[Location data for words and elements]

▬▬▬▬▬▬

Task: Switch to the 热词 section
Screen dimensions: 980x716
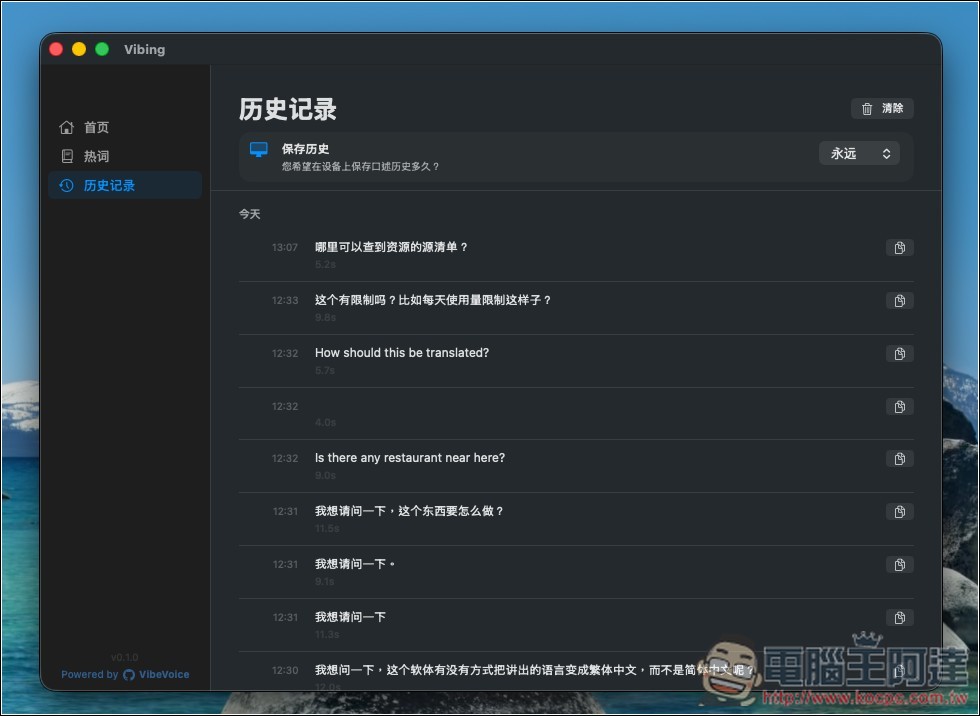Action: [x=96, y=156]
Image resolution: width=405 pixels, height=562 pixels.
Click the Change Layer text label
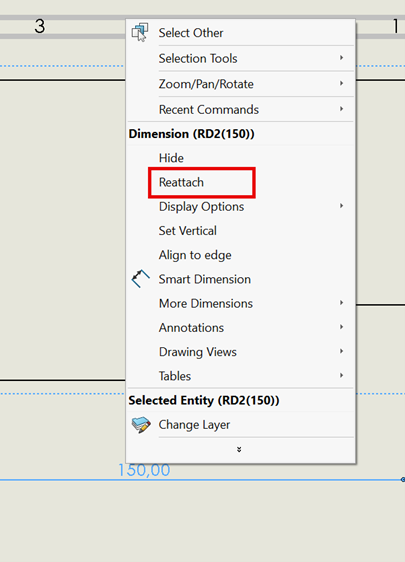pyautogui.click(x=194, y=425)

▬▬▬▬▬▬

**Given instruction**
Pull out the lines starting with the one that contains "Image resolution: width=405" and ending with the final line, copying them unchanged but leaving out the pictures.

**Exercise result**
Image resolution: width=405 pixels, height=562 pixels.
Click the Change Layer text label
pyautogui.click(x=194, y=425)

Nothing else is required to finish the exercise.